**Material supplied:**
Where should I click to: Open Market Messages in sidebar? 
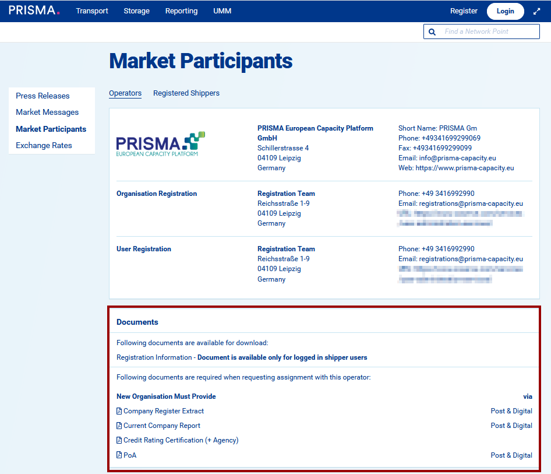[47, 112]
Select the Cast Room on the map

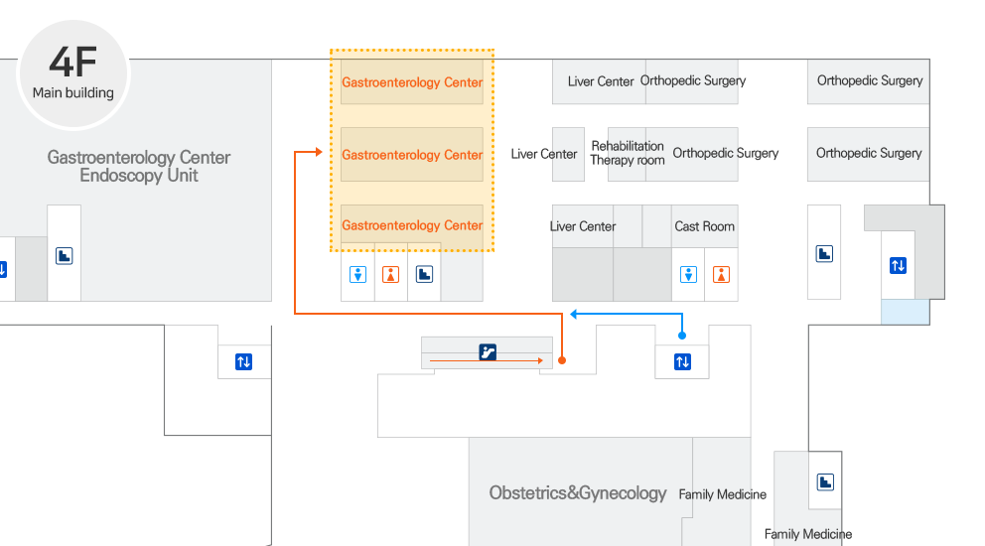tap(704, 226)
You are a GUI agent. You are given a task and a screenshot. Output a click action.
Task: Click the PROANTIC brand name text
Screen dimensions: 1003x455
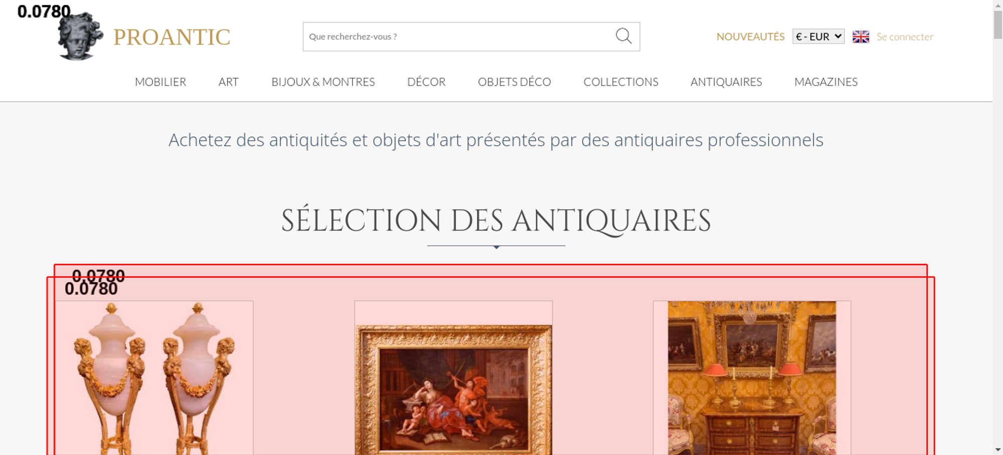pyautogui.click(x=172, y=37)
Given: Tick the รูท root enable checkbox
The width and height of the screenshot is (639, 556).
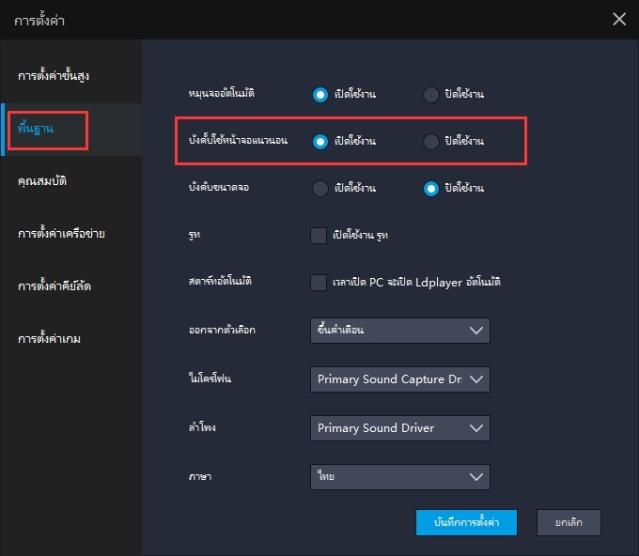Looking at the screenshot, I should [319, 235].

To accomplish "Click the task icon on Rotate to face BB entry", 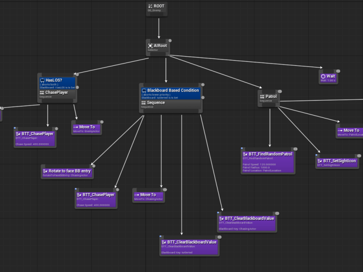I will pos(45,171).
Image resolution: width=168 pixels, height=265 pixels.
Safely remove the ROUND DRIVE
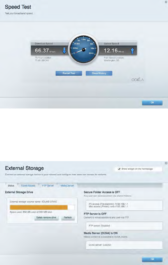pos(46,217)
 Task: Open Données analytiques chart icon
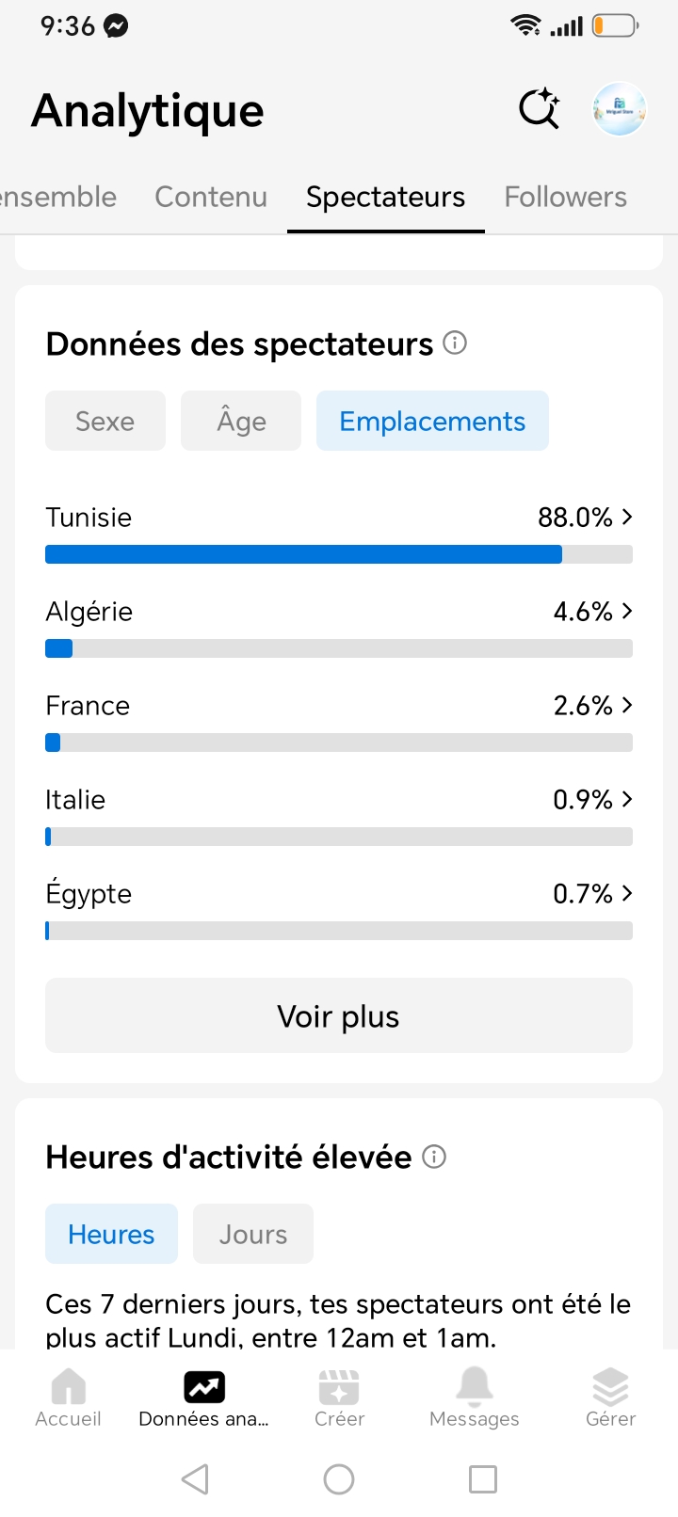click(x=204, y=1387)
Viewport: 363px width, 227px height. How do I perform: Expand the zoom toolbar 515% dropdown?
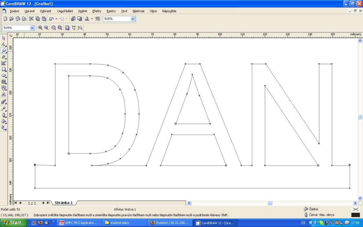point(32,28)
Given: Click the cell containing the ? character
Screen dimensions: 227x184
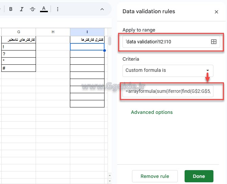Looking at the screenshot, I should (18, 54).
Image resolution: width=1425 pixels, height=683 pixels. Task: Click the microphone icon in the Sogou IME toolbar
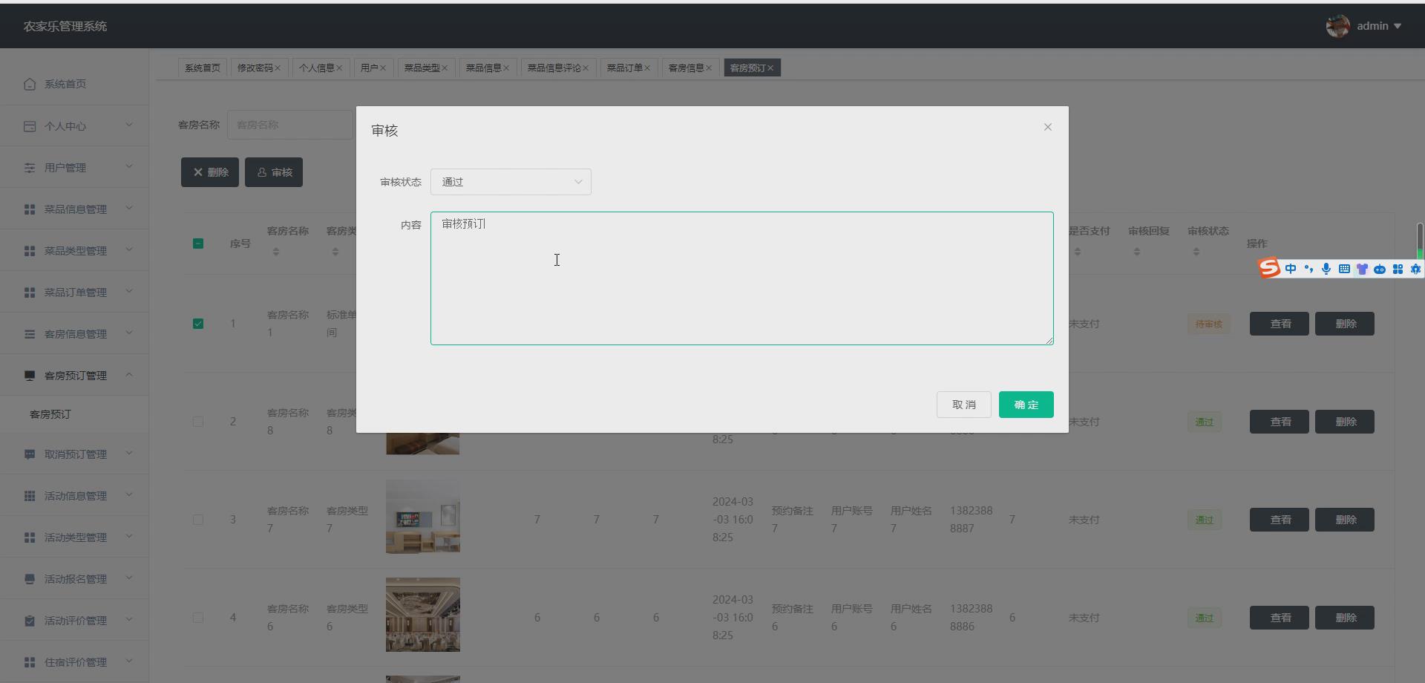point(1326,269)
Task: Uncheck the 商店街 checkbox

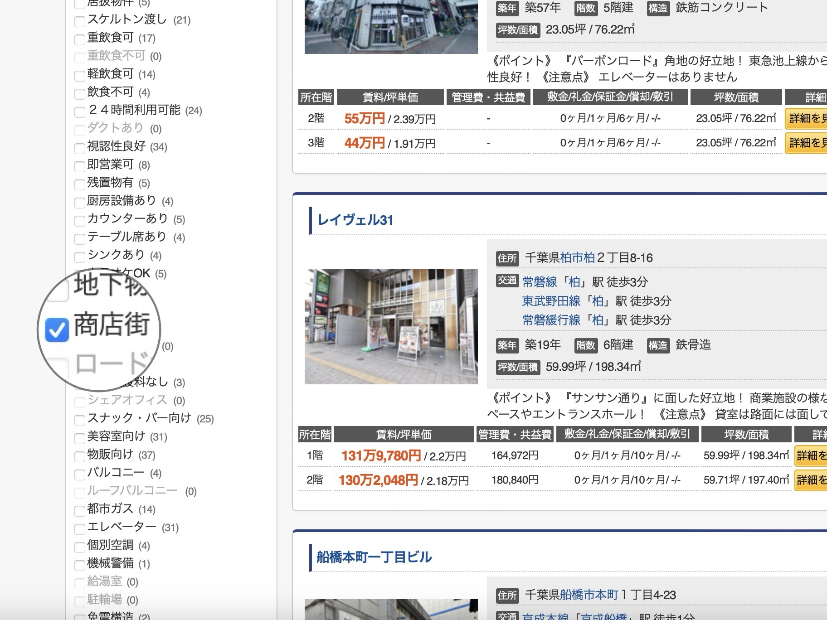Action: [x=57, y=329]
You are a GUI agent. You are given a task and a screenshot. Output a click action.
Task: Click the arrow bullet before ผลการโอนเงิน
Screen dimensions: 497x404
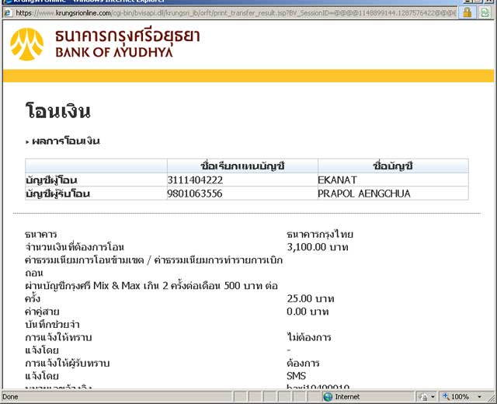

**Task instructions:**
Copy the final stretch of lines, starting at the one that holds "Task: Uncheck the 商店街 checkbox" and ending at the last line of the data, exactly; omit pictures.

**Task solution:**
Task: Uncheck the 商店街 checkbox

Action: [x=57, y=329]
You are a GUI agent. You are given a task and a screenshot. Output a click action.
Task: Click the arrow bullet before ผลการโอนเงิน
Screen dimensions: 497x404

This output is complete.